Toutefois, la personnalité des autres personnages demeure imprécise et à peine esquissée, surtout ceux interprétés par les deux autres filles de la distribution et Sébastien Tessier. Le déséquilibre entre les différents protagonistes empêche ainsi la production d’atteindre son plein potentiel dramatique. De plus, la mise en scène de Michel-Maxime Legault empêche de distinguer suffisamment les individus les uns des autres. Puisque les appétits charnels habitent ces êtres, pourquoi ne pas leur avoir permis de sortir de leur section à laquelle elles et ils sont confinés du début à la fin? Plus de dynamisme et de mouvements auraient donné plus de vigueur à la langue âpre de l’auteure.

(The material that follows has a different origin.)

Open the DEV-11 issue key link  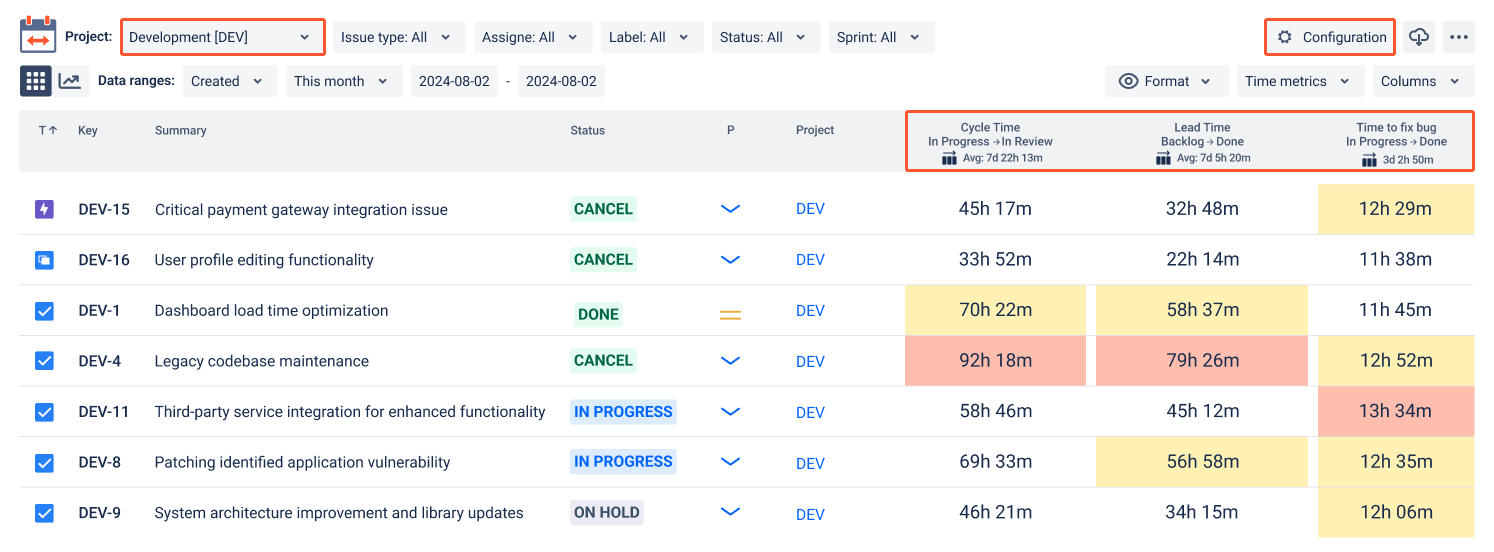tap(104, 412)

En quittant le Centre du Théâtre d’Aujourd’hui, émane le sentiment que Savoir compter reste encore à l’état d’inachèvement. Marianne Dansereau verra son prochain texte Hamster monté par Jean-Simon Traversy en mars prochain au Théâtre La Licorne. Espérons que sa plume devienne encore plus maîtrisée et mieux orchestrée. Car ses interrogations ne sont pas anodines.